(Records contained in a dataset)
• • • • • • •

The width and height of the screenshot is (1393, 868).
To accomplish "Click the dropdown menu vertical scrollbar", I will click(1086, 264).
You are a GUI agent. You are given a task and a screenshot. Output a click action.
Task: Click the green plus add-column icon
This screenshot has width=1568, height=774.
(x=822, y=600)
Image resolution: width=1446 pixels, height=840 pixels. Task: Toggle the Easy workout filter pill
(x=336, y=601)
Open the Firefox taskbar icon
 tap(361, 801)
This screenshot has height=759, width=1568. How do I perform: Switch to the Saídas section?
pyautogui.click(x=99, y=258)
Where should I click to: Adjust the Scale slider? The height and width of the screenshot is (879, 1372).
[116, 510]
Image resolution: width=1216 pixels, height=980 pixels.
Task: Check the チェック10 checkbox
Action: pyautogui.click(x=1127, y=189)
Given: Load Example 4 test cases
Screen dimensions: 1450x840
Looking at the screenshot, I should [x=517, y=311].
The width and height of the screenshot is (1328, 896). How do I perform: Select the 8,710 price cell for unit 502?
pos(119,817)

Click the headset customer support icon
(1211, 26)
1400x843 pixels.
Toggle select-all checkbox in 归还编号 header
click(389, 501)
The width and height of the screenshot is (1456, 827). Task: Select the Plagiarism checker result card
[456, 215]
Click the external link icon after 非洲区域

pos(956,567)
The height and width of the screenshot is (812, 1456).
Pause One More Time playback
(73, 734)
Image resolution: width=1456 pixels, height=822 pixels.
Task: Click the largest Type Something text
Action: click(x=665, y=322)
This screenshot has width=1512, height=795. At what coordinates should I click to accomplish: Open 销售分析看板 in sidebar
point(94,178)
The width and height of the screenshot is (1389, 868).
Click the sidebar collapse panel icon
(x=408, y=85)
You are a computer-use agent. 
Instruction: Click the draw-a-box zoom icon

• • • • • • •

Repeat the records above with every character intact.

(Response to this exercise):
The width and height of the screenshot is (1393, 868).
To accomplish "Click the dropdown menu vertical scrollbar", I will click(1086, 264).
You are a GUI agent. You are given a task and a screenshot. Output a click action.
Task: Click the green plus add-column icon
This screenshot has width=1568, height=774.
(x=822, y=600)
Image resolution: width=1446 pixels, height=840 pixels. Task: Toggle the Easy workout filter pill
(x=336, y=601)
Open the Firefox taskbar icon
 tap(361, 801)
This screenshot has height=759, width=1568. How do I perform: Switch to the Saídas section?
pyautogui.click(x=99, y=258)
Where should I click to: Adjust the Scale slider? The height and width of the screenshot is (879, 1372).
[116, 510]
Image resolution: width=1216 pixels, height=980 pixels.
Task: Check the チェック10 checkbox
Action: pyautogui.click(x=1127, y=189)
Given: Load Example 4 test cases
Screen dimensions: 1450x840
Looking at the screenshot, I should [x=517, y=311].
The width and height of the screenshot is (1328, 896). How do I perform: Select the 8,710 price cell for unit 502?
pos(119,817)

Click the headset customer support icon
(1211, 26)
1400x843 pixels.
Toggle select-all checkbox in 归还编号 header
click(389, 501)
The width and height of the screenshot is (1456, 827). Task: Select the Plagiarism checker result card
[456, 215]
Click the external link icon after 非洲区域

pos(956,567)
The height and width of the screenshot is (812, 1456).
Pause One More Time playback
(73, 734)
Image resolution: width=1456 pixels, height=822 pixels.
Task: Click the largest Type Something text
Action: click(x=665, y=322)
This screenshot has width=1512, height=795. At what coordinates should I click to accomplish: Open 销售分析看板 in sidebar
point(94,178)
The width and height of the screenshot is (1389, 868).
Click the sidebar collapse panel icon
(x=408, y=85)
You are a computer-use agent. 
Instruction: Click the draw-a-box zoom icon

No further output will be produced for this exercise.